Perhaps the best way to communicate The Fountainhead's sense of life is by means of the quotation which had stood at the head of my manuscript, but which I removed from the final, published book. With this opportunity to explain it, I am glad to bring it back.
I removed it, because of my profound disagreement with the philosophy of its author, Friedrich Nietzsche. Philosophically, Nietzsche is a mystic and an irrationalist. His metaphysics consists of a somewhat "Byronic" and mystically "malevolent" universe; his epistemology subordinates reason to "will," or feeling or instinct or blood or innate virtues of character. But, as a poet, he projects at times (not consistently) a magnificent feeling for man's greatness, expressed in emotional, not intellectual terms.
This is especially true of the quotation I had chosen. I could not endorse its literal meaning: it proclaims an indefensible tenet—psychological determinism. But if one takes it as a poetic projection of an emotional experience (and if, intellectually, one substitutes the concept of an acquired "basic premise" for the concept of an innate "fundamental certainty"), then that quotation communicates the inner state of an exalted self-esteem—and sums up the emotional consequences for which The Fountainhead provides the rational, philosophical base:
"It is not the works, but the belief which is here decisive and determines the order of rank—to employ once more an old religious formula with a new and deeper meaning,—it is some fundamental certainty which a noble soul has about itself, something which is not to be sought, is not to be found, and perhaps, also, is not to be lost.—The noble soul has reverence for itself.—" (Friedrich Nietzsche, Beyond Good and Evil.)

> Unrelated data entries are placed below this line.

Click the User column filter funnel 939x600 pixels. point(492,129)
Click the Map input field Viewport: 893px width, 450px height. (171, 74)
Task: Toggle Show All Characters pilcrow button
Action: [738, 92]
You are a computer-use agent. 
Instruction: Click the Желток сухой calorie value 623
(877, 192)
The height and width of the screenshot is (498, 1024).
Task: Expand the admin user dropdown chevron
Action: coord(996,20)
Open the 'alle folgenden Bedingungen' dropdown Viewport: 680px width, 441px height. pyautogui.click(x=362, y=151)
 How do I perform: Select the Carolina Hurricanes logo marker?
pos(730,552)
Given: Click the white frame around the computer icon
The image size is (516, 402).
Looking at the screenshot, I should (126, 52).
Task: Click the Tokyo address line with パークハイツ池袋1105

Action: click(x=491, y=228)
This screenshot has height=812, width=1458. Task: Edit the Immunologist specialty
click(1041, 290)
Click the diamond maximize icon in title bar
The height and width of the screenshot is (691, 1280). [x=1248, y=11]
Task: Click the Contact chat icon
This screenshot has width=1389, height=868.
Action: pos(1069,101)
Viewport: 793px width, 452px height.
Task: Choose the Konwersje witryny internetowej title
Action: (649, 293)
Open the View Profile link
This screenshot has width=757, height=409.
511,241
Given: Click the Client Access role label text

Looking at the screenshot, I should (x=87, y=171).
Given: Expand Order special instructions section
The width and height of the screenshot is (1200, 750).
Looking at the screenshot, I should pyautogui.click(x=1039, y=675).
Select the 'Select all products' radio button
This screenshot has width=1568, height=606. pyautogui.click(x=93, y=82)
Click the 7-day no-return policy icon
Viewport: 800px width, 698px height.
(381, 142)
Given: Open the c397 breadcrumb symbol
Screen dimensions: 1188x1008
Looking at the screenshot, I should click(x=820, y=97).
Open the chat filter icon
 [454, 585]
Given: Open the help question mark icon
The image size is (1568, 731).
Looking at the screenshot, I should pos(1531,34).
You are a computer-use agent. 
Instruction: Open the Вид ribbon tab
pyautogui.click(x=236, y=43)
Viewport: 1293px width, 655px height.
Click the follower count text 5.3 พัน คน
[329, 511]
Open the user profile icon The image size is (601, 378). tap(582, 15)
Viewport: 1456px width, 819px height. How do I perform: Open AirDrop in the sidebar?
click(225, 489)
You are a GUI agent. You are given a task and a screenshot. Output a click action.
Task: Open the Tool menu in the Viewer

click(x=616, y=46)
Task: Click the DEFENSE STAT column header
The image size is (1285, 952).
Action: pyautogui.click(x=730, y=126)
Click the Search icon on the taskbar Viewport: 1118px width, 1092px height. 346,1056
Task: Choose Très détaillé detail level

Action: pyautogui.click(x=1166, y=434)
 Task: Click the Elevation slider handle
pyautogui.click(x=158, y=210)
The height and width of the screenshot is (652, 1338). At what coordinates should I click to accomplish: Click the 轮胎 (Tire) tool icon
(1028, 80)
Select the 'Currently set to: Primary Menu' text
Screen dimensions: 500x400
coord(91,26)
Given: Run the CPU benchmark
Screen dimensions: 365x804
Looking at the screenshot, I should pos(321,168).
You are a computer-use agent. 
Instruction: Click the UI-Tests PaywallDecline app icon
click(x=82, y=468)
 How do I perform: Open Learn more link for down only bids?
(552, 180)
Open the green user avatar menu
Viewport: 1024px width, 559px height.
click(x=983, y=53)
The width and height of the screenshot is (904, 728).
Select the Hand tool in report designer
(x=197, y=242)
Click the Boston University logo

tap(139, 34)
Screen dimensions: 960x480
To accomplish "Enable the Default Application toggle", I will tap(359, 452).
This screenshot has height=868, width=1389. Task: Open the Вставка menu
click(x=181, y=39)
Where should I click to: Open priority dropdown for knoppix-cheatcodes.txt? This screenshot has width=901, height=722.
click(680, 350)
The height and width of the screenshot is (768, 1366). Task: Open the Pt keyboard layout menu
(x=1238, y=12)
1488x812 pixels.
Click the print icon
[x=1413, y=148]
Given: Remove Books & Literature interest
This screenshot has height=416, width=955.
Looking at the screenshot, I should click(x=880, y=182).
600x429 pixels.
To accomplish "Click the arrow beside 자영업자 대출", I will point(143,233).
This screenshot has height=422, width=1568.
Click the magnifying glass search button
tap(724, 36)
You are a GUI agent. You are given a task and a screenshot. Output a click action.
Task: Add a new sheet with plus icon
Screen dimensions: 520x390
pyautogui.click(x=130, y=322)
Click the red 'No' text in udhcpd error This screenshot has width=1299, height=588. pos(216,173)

This view of man has rarely been expressed in human history. Today, it is virtually non-existent. Yet this is the view with
which—in various degrees of longing, wistfulness, passion and agonized confusion—the best of mankind's youth start out in life. It is not even a view, for most of them, but a foggy, groping, undefined sense made of raw pain and incommunicable happiness. It is a sense of enormous expectation, the sense that one's life is important, that great achievements are within one's capacity, and that great things lie ahead.